A panel of five microsatellites has been validated and recommended as a reference panel for future research in the field at a National Cancer Institute Workshop meeting [8]. Tumors with instability at two or more of these markers were defined as being MSI-H (high-frequency MSI), whereas those with instability at one, or showing no instability, were defined as MSI-L (low-frequency MSI) and MSS (microsatellite stable) tumors, respectively. If more than five markers are used to identify particular tumor phenotypes, then the criteria should be modified to assess the percentage of MSI rather than absolute number. The MSI-H group of tumors would be defined as having MSI in ≥30–40%, whereas the MSI-L group would exhibit MSI in <30%. The diagnosis of MSI-H in cancers is becoming increasingly relevant; MSI-H is a useful screening marker for identifying some human tumors [28]. This was the first report of MSI in Marek’s Disease lymphoma, and there is no reference to MSI-H/MSI-L markers for this tumor.
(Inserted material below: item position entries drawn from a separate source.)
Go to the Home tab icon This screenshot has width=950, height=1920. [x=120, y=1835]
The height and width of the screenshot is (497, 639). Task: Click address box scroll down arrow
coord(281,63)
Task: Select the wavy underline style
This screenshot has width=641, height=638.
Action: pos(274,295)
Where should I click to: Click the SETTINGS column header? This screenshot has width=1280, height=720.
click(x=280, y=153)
Therefore, we recommend six markers (ABR0007, ABR0086, ABR0352, ABR0387, ABR0399, and MCW0145) as predictive biomarkers of Marek’s Disease lymphoma as 40% (6/15) demonstrated MSI-H and 93% (14/15) of lymphomas showed MSI in the present study, according to the human criteria detailed above.
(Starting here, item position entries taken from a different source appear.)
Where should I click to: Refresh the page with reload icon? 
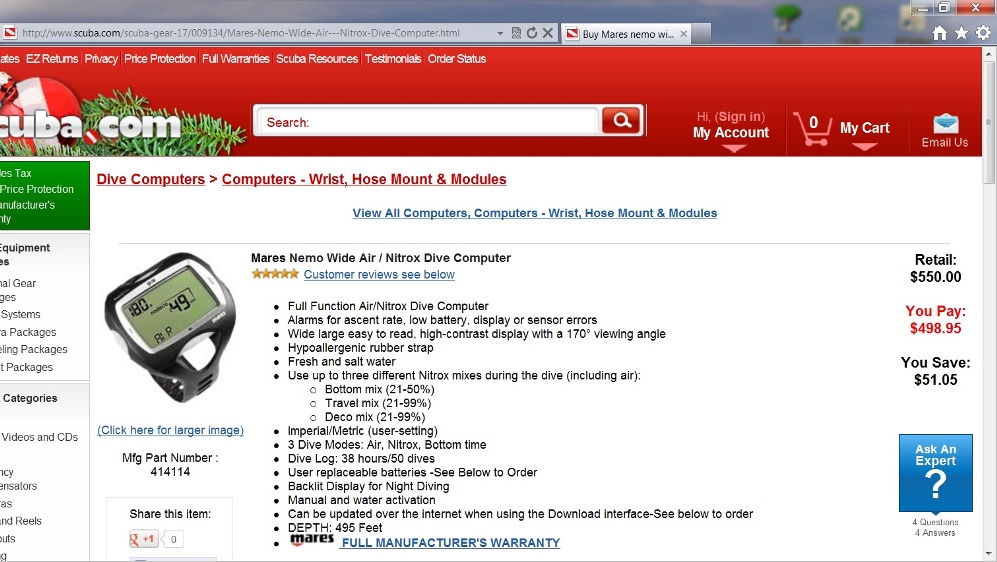pos(532,33)
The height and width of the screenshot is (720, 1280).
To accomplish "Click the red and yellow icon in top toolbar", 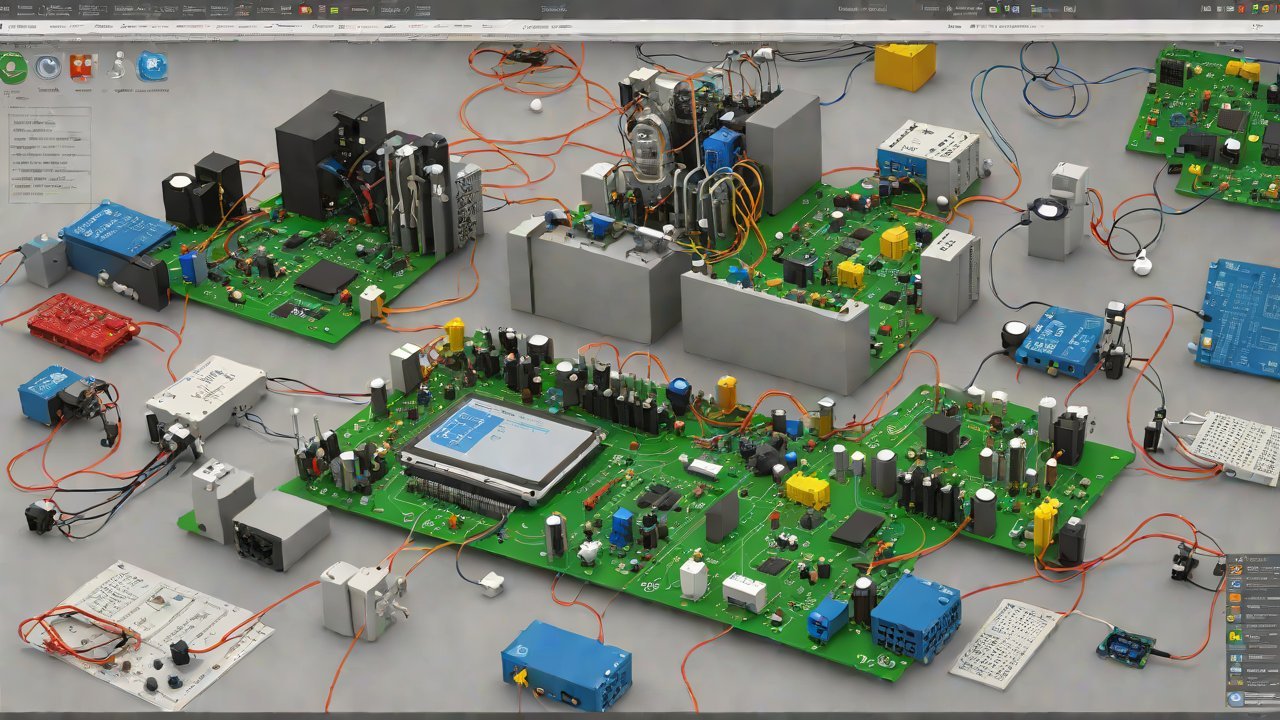I will click(x=306, y=9).
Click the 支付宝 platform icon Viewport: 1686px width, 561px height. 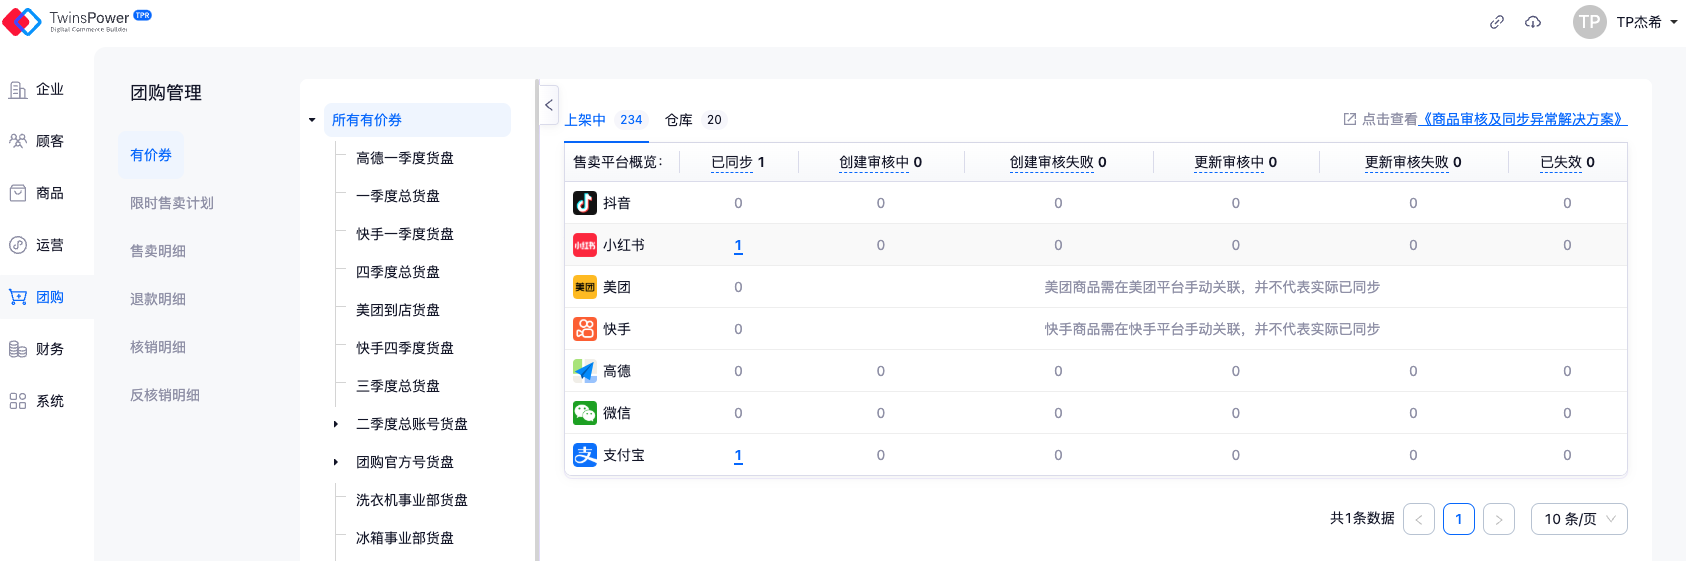(585, 455)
In conclusion, this study demonstrates that the phenomenon of MSI does occur in Marek’s disease lymphoma induced by GaHV-2. Future studies will investigate the relationships among MMR, MSI and MD tumorigenesis to better understand the molecular nature of host genomic instability and virus infection.